PHOENIX - A judge has thrown out part of the challenge to a new state law that bars cities and towns from telling private employers what fringe benefits and paid time off they have to provide for workers.
In a ruling released Wednesday, Nov. 16, Maricopa County Superior Court Judge Robert Oberbillig said members of city councils from Tucson, Flagstaff and Tempe have no legal standing to challenge the validity of the law.
The judge said the fact that they are pushing to have their communities enact such restrictions is not enough. Only once a city enacts an ordinance that runs afoul of state law can they sue to have the statute overturned.
Oberbillig also said a union whose members might be aided if cities enact fringe benefit requirements also could not sue.
But the judge’s ruling does not disturb a claim by legislative Democrats, who also sued, that their Republican colleagues acted illegally in restricting what local cities can do.
Specifically, they contend that a 2006 initiative specifically gives cities and towns the right to enact fringe benefit requirements. And the Arizona Constitution limits the ability of lawmakers to tinker with what voters have approved.
That issue is likely to get resolved this coming year.
The court fight is over efforts by the business community to limit the power of cities to tell them how they need to treat their employees.
Last year the legislature voted to preclude local governments from enacting their own minimum wage requirements higher than what state law mandates. But Attorney General Mark Brnovich, in a formal legal opinion, concluded that ran afoul of that 2006 initiative which adopted the state’s first-ever minimum wage, an initiative that specifically allows local governments to impose even higher requirements.
In fact, that’s exactly what voters in Flagstaff did earlier this month, approving a plan to take that city’s minimum wage to $15 per hour by 2021.
Brnovich pointed out the Arizona Constitution prohibits lawmakers from tinkering with voter-approved law unless it “furthers the purpose” of the original act, something the 2015 law clearly did not do.
So this year GOP lawmakers came back with an alternative. HB 2579 does not disturb local authority to approve higher minimum wages, But it redefines “wages” - the thing that Brnovich said cannot be preempted - to include only the monetary compensation.
Everything else was redefined as “nonwage compensation.” More to the point, the law declares such “nonwage” compensation to be of “statewide concern” and “not subject to further regulation by a city, town or other political subdivision of the state.”
Attorney Jim Barton, representing the United Food and Commercial Workers Local 99 and other challengers, contends HB 2579 is no more legal than the proposal Brnovich found wanting last year.
He points out the 2006 voter-approved law specifically allows not only higher minimum wages but also says that a local government “may by ordinance regulate minimum wages and benefits within its geographic boundaries.”

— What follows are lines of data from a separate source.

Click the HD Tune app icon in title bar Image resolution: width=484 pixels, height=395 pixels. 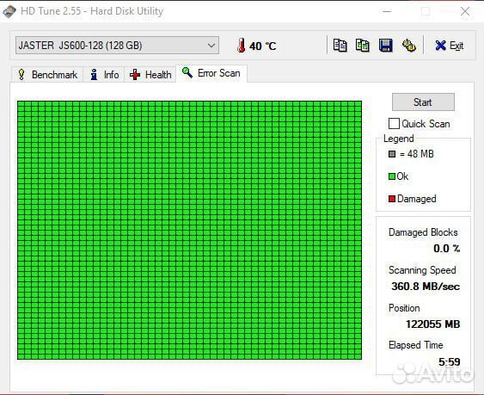9,11
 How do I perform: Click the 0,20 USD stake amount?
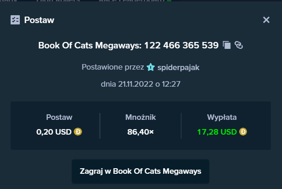coord(54,132)
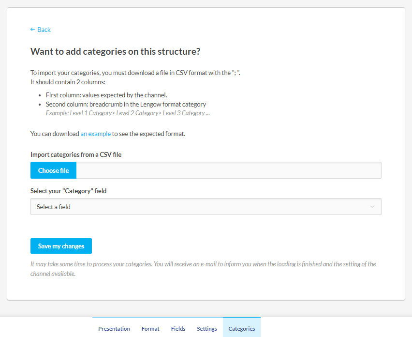The width and height of the screenshot is (412, 337).
Task: Click the Back arrow icon
Action: coord(32,30)
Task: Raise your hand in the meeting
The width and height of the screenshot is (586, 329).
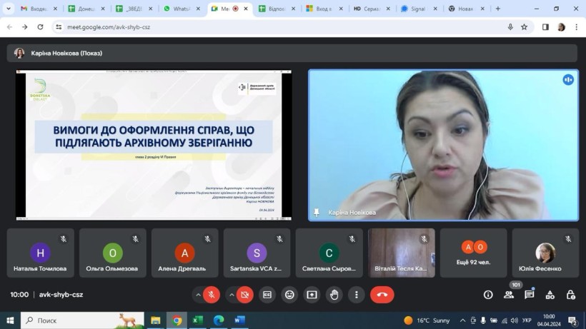Action: (x=334, y=294)
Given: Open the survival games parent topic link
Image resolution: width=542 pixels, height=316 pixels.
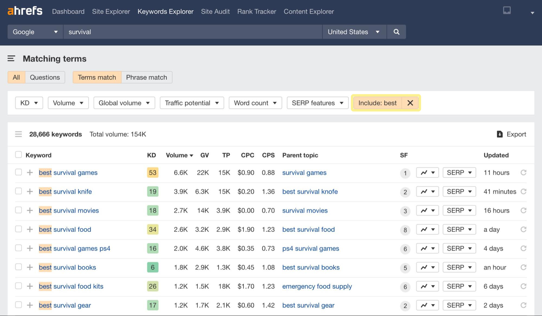Looking at the screenshot, I should click(x=304, y=173).
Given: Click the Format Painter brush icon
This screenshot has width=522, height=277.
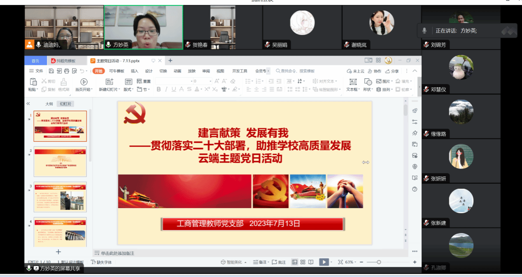Looking at the screenshot, I should pyautogui.click(x=63, y=82).
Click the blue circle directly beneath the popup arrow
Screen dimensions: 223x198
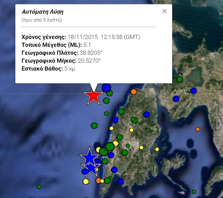click(x=107, y=88)
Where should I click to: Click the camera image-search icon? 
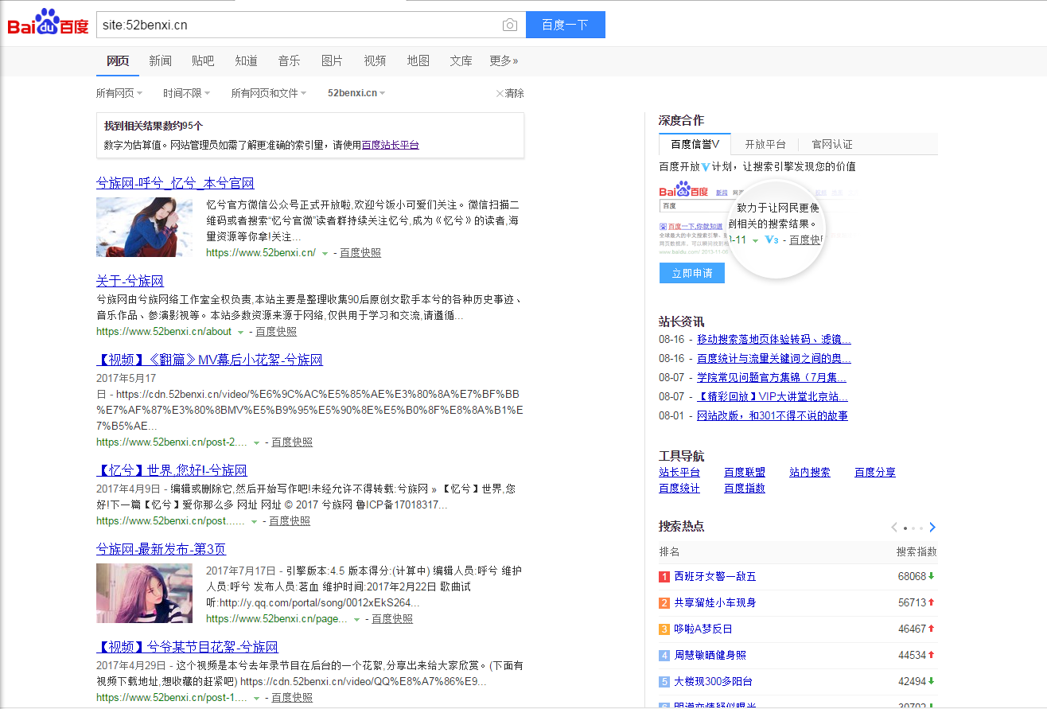pos(510,25)
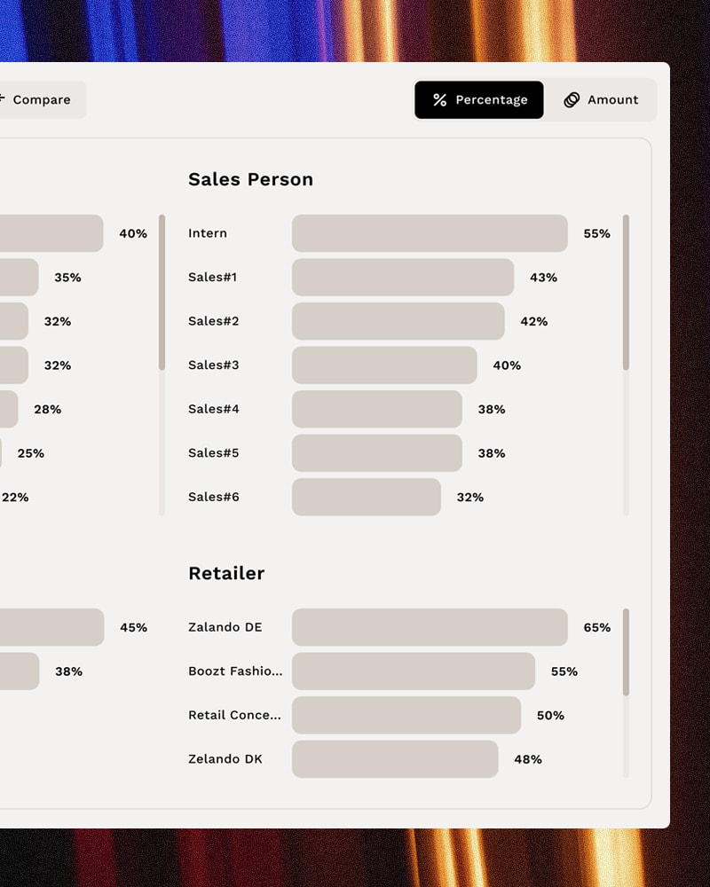
Task: Click the Sales#6 bar showing 32%
Action: (366, 497)
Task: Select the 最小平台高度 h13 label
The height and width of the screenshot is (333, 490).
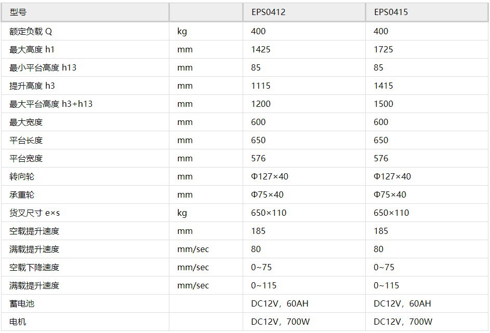Action: point(43,67)
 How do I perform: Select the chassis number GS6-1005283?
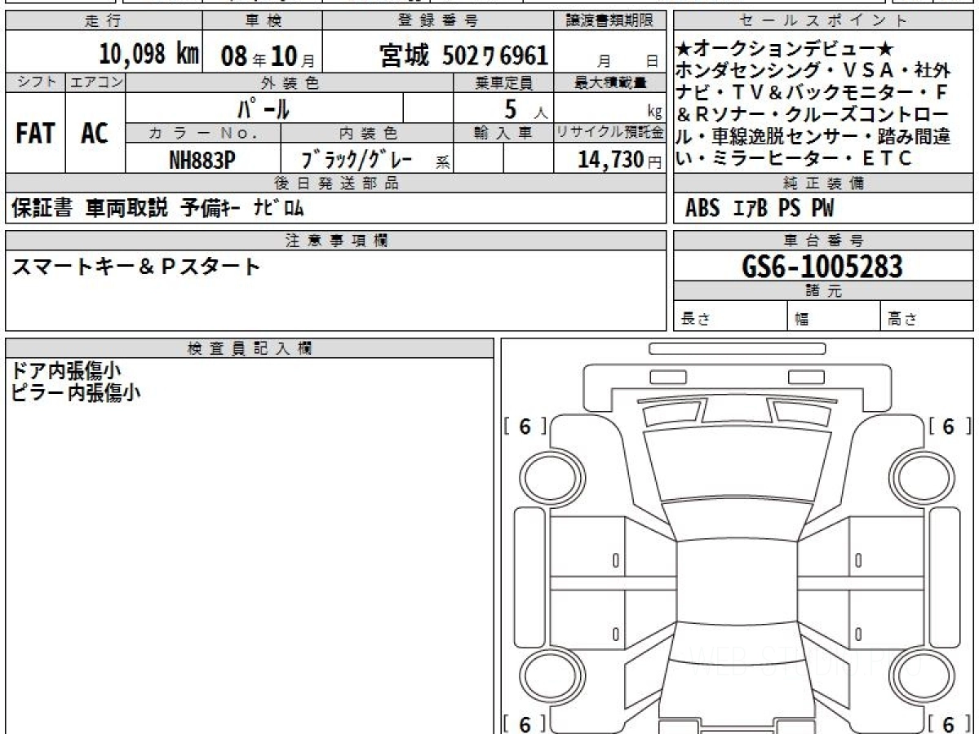[x=823, y=267]
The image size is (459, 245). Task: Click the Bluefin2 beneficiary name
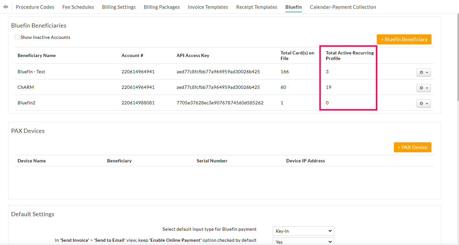[27, 103]
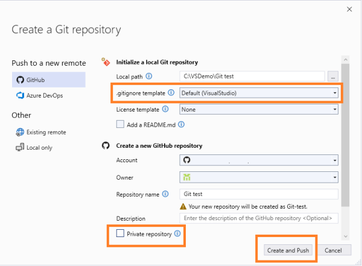Click the Private repository info icon
Screen dimensions: 362x266
pyautogui.click(x=177, y=233)
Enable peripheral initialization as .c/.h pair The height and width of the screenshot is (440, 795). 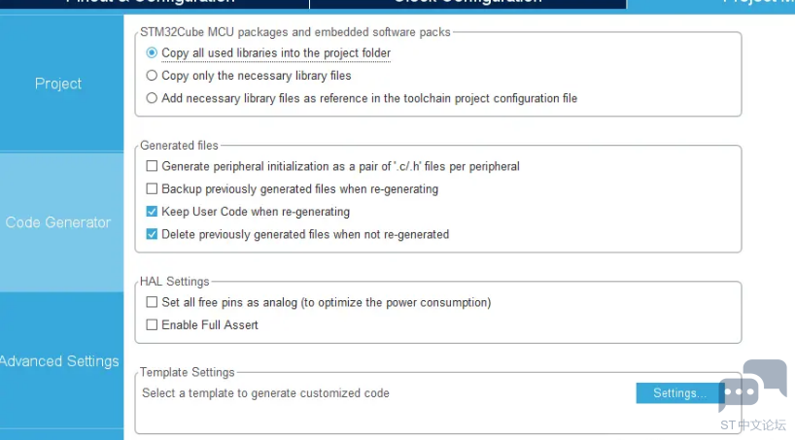[x=152, y=166]
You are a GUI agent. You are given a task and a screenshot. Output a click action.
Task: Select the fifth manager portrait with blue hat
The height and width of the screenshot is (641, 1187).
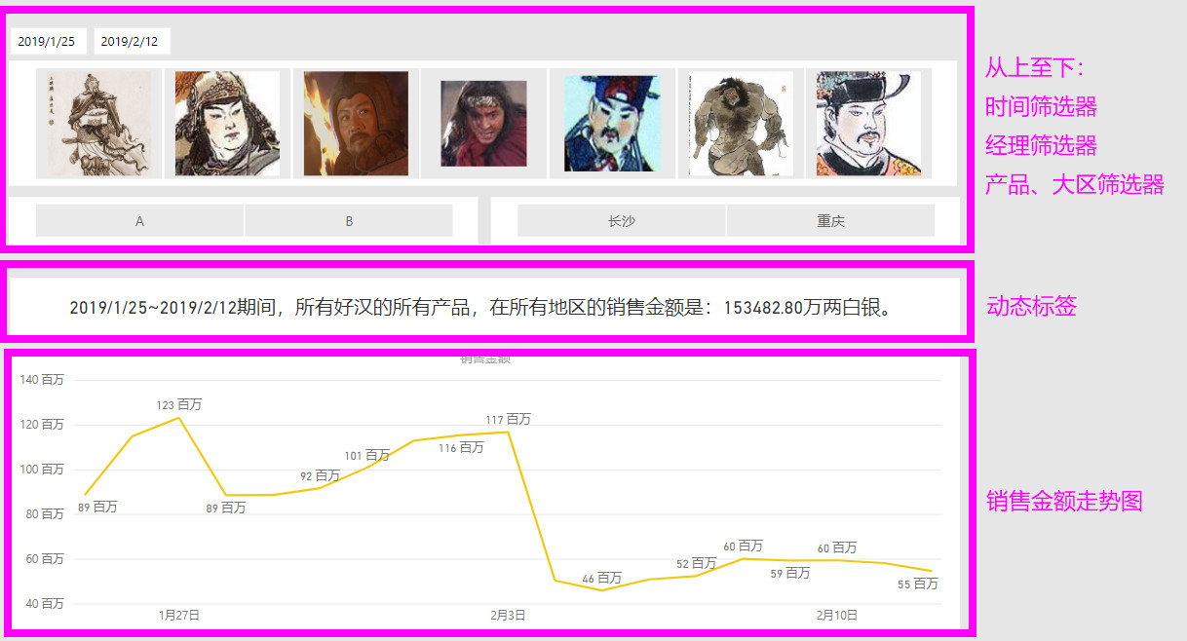(x=612, y=124)
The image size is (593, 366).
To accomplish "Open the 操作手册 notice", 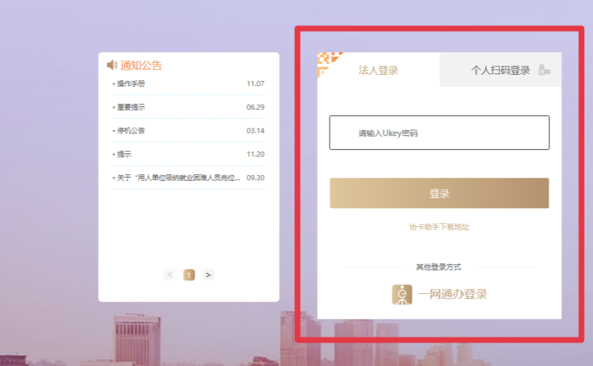I will tap(131, 84).
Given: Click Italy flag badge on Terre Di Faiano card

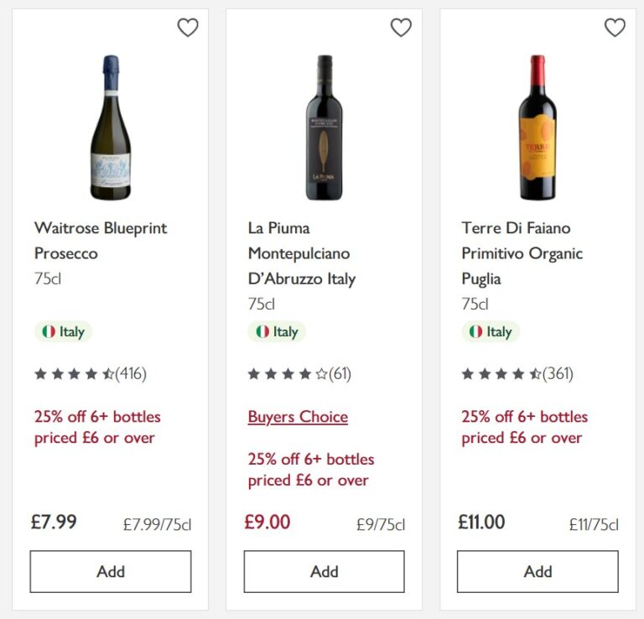Looking at the screenshot, I should point(491,331).
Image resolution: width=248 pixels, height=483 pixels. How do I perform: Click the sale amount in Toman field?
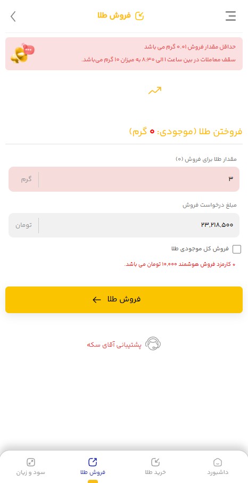click(124, 225)
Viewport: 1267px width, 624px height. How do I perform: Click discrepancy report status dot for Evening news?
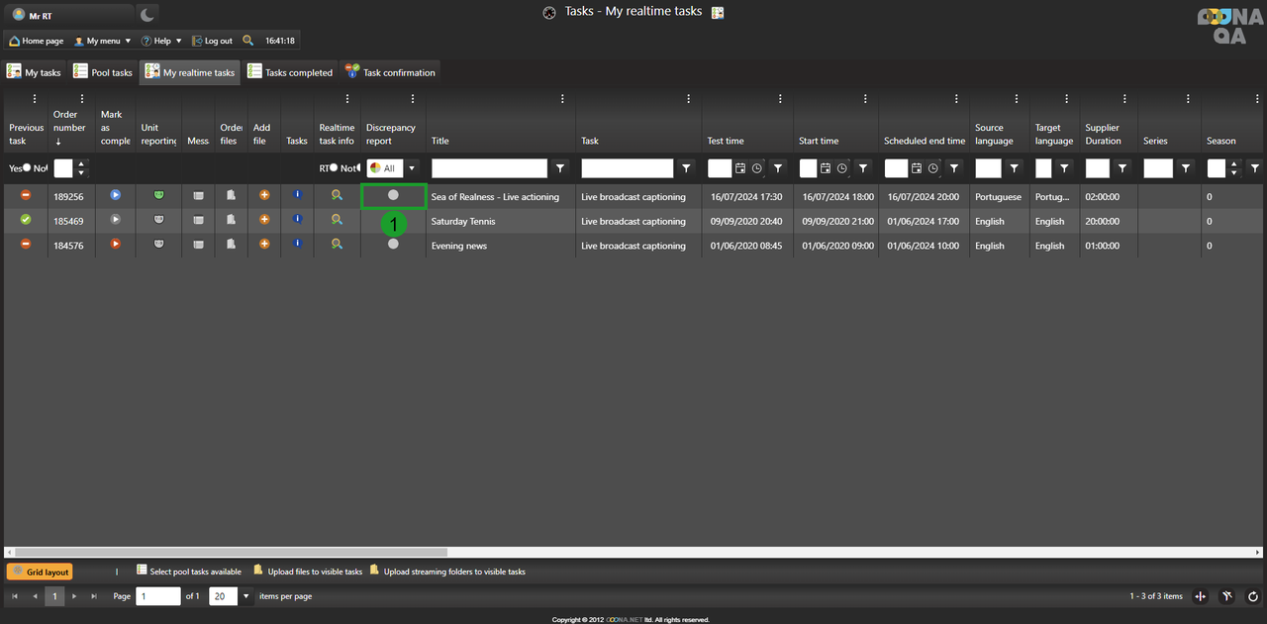[x=393, y=245]
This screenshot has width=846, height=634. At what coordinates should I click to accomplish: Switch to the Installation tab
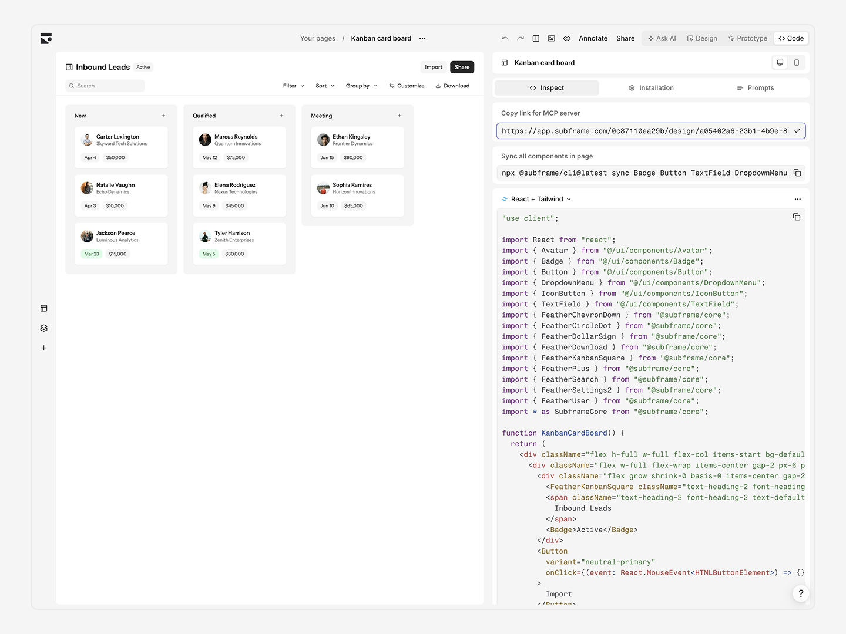click(x=651, y=87)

The actual House vote was 34-26; the Senate tally was 18-11.
During legislative debate on HB 2579, Republican lawmakers who backed the measure defended their votes.
“This is a bill that is entirely consistent with the Republican philosophy of limited government,” argued Sen. John Kavanagh, R-Fountain Hills. And Sen. Syliva Allen, R-Snowflake, said it “is not the role of government to tell businesses what they should be paying their employees,” a sentiment she said extends to benefits.
But Rep. Stefanie Mach, D-Tucson, said she sees no reason to override what cities decide is in the best interests of their residents.